What happened is that as I was walking through one of the streets in Kingston, I found inscribed on a graffiti filled wall these words: "If work were such a good thing, the rich would have found a way of keeping it all to themselves." So there it was, the Sonkos work less but earn more. They employ us because work is for the lowly, not because they are about us. An inmate with his daily food ration. Some prisoners and warders are driving illegal food business in jails by selling and buying the food given free by the Government. Photo Evans Habil/Standard
My skiving work has everything to do with what Justice Muga Apondi calls "moments of reflection in neti". There are some demi-gods in my new neti who have driven me up the wall with their wanton avarice and insensitivity.

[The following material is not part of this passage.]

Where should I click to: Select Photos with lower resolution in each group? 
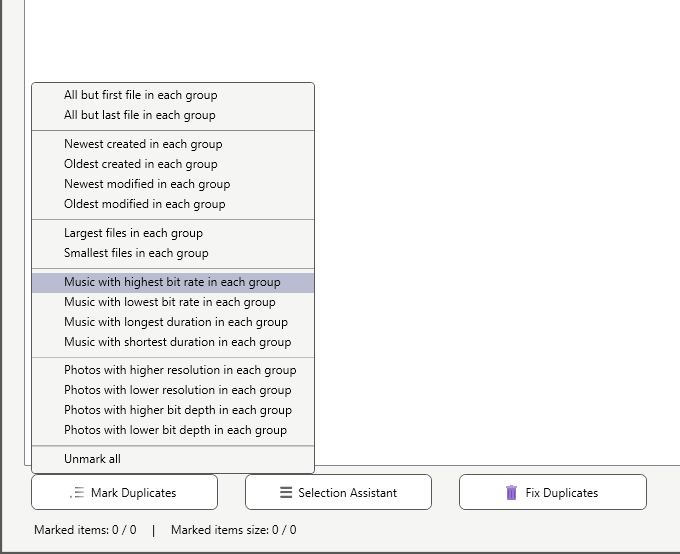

Last week, I had a long trip along the major highways passing through dry countryside into my new address. Most jamaas here are cool, I can spot a few familiar faces from the past and the welcoming party was not so strict, letting me sneak in some sweets that my escort had bought me along the safari.
Torture kit
The first lot I see in action are the brutes. Long after Uncle Moody decreed that smarters should not be armed with their torture kit — the baton, some still seem to have hang-ups that "mfungwa lazima apigwe (a prisoner must be beaten)". They have now improvised and can be spotted with whips, which are unleashed on hapless chaps for reasons as mundane as failing to curtsy or uttering the colonial ‘afande’ whenever they bark.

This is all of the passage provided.